Introduction: Accurate perception of player locations and ball trajectories is fundamental for tactical analysis and intelligent decision‑making in football matches. Existing studies typically focus on either player detection or event‑level understanding, lacking continuous modeling of ball trajectories, and their robustness degrades under small‑scale ball appearance, dense occlusions, and frequent camera view changes.

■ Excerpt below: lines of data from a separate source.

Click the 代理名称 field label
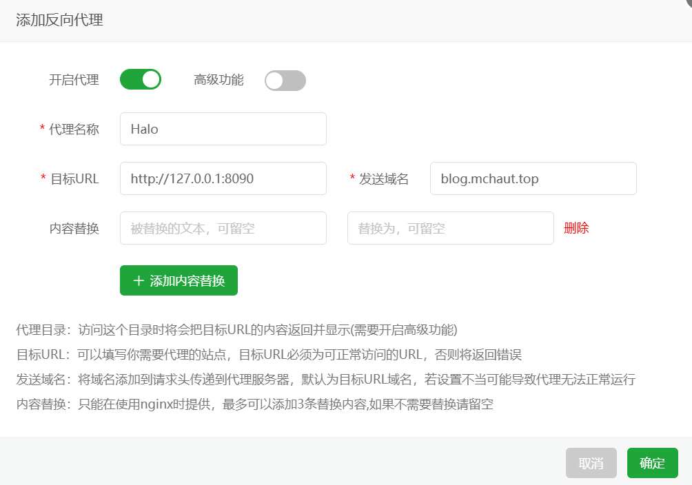This screenshot has width=692, height=485. pyautogui.click(x=74, y=130)
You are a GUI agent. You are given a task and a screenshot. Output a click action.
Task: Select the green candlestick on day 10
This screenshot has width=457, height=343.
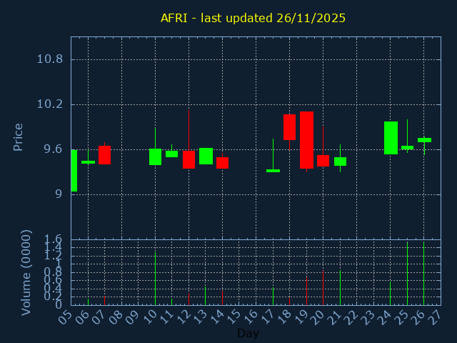click(x=155, y=157)
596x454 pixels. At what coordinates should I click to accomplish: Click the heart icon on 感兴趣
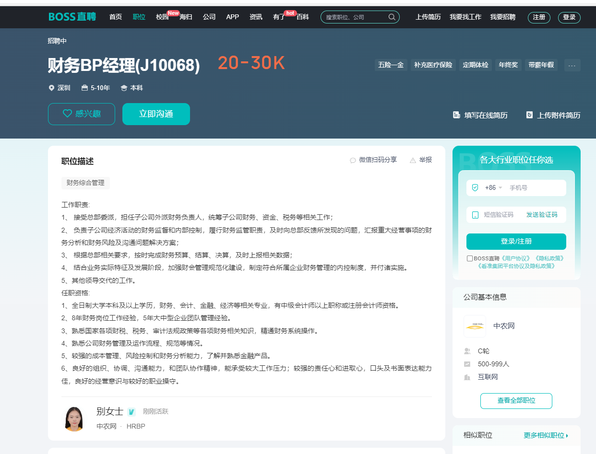point(68,114)
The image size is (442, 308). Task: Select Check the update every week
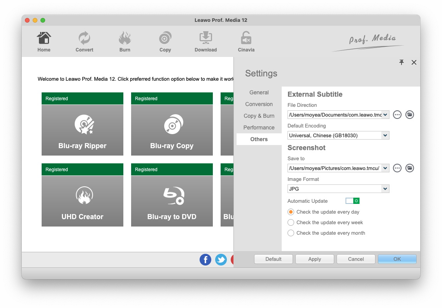[x=291, y=223]
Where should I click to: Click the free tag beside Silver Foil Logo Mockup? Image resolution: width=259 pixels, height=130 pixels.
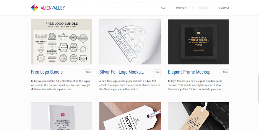pos(156,72)
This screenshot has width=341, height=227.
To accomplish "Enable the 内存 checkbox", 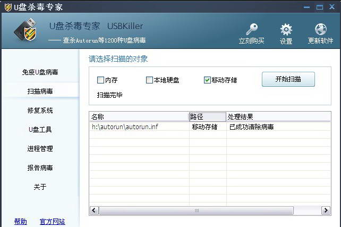I will pyautogui.click(x=100, y=80).
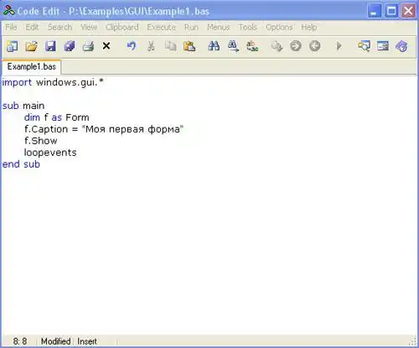Click the Help menu
This screenshot has height=348, width=419.
click(309, 27)
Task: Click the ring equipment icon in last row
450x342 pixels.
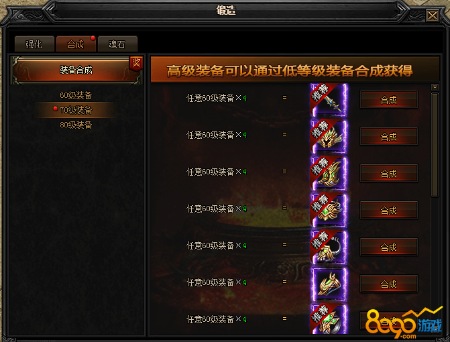Action: [329, 319]
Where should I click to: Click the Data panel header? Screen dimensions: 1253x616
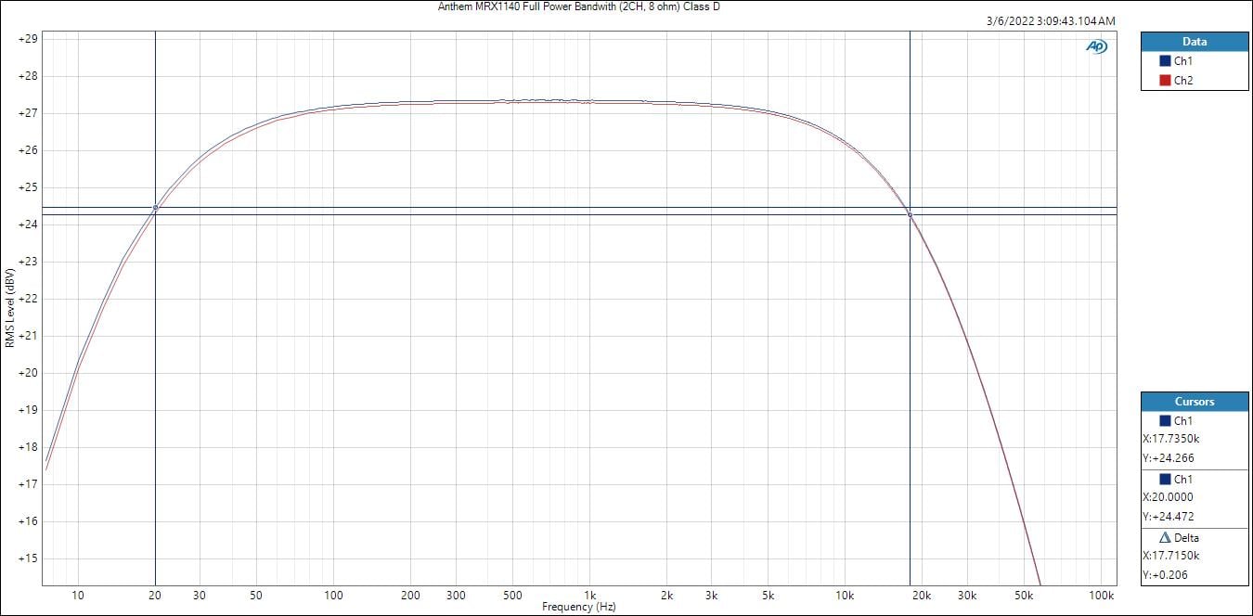pos(1194,42)
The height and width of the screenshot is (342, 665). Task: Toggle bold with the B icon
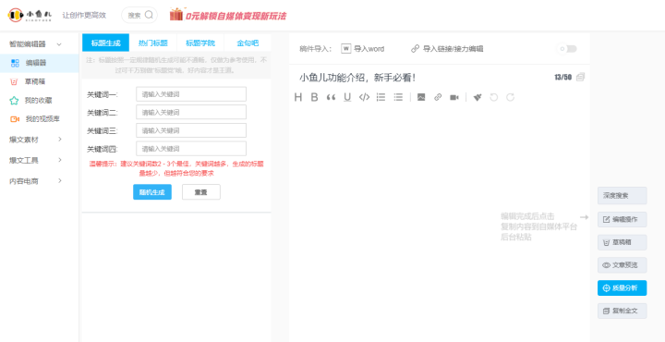point(314,97)
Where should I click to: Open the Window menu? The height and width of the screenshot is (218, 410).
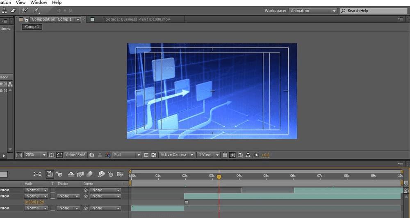(39, 2)
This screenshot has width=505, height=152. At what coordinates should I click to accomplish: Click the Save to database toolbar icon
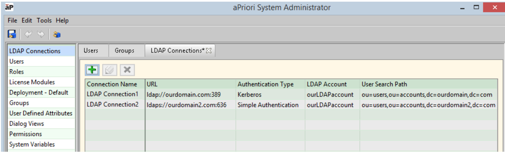(12, 34)

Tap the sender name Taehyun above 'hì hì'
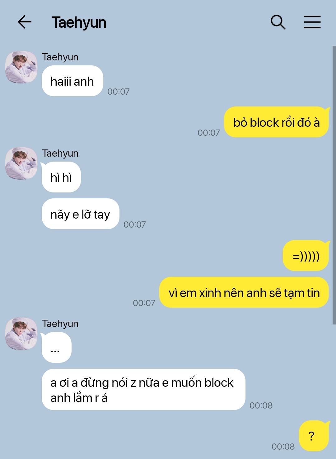(x=60, y=153)
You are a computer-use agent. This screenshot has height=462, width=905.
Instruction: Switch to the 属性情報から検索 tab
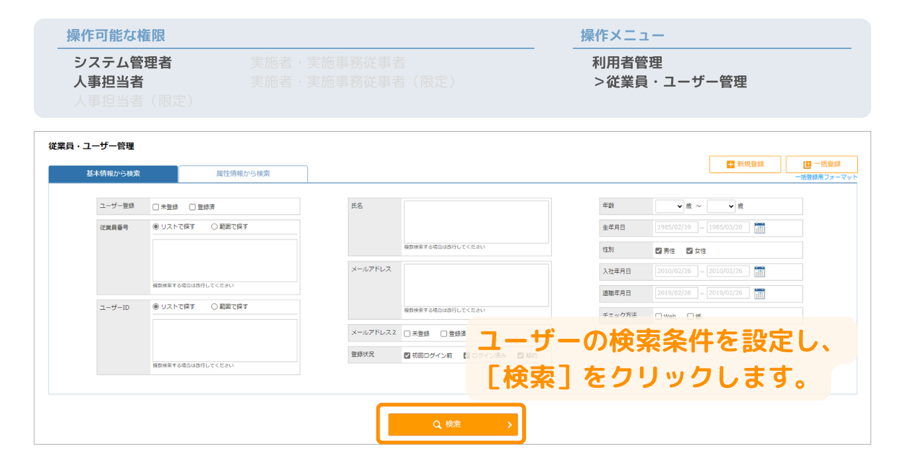[x=243, y=173]
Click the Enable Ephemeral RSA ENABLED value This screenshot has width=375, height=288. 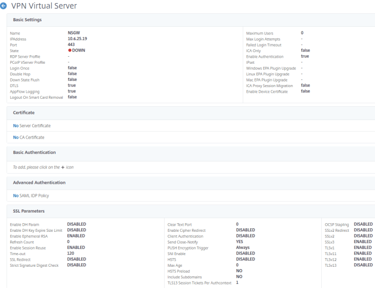click(76, 236)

These issues are particularly severe during fast movements and heavy occlusion, where conventional detection‑and‑prediction pipelines fail to maintain spatio‑temporal consistency.

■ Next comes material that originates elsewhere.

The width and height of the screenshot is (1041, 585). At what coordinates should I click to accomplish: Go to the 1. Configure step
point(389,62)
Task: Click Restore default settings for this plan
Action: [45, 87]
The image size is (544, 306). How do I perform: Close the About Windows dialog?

Objectives: To address these challenges, we introduce BPTD Net (Ball Player jointDetection andTrajectoryPredictionNetwork), which integrates a Multi Scale Contextual Enhancement (MSCE) module and a Motion Consistent Trajectory Predictor (MCTP).

Methods: MSCE leverages cascaded dilated convolutions and spatio temporal attention to enrich features of small or occluded objects, markedly improving the detection accuracy of both players and the ball. MCTP combines state filtering with gated recurrent units to jointly capture short term motion cues and long-term dependencies, refining per frame detections and extrapolating future positions to ensure trajectory coherence and physical plausibility.

Results: Experiments on the SoccerNet Tracking and SoccerTrack Challenge datasets show that BPTD Net improves player mAP by 2.8%, 2.4% and ball mAP by 3.8%, 3.3%, while reducing the Average Displacement Error of ball trajectories by 12.2%, 19.4%, thereby demonstrating strong robustness and practical value across diverse settings.

Conclusions: This study presents BPTD-Net, a unified framework for joint player detection and ball trajectory prediction in football video analysis. By incorporating the Multi-Scale Contextual Enhancement (MSCE) module and Motion-Consistent Trajectory Predictor (MCTP), BPTD-Net effectively addresses challenges such as small-object appearance, occlusions, and dynamic camera shifts. The model achieves notable improvements in detection accuracy and trajectory prediction quality on benchmark datasets, demonstrating its robustness and applicability to real-time football analytics. These findings highlight the potential of BPTD-Net as a practical tool for enhancing tactical understanding and intelligent decision-making in sports scenarios.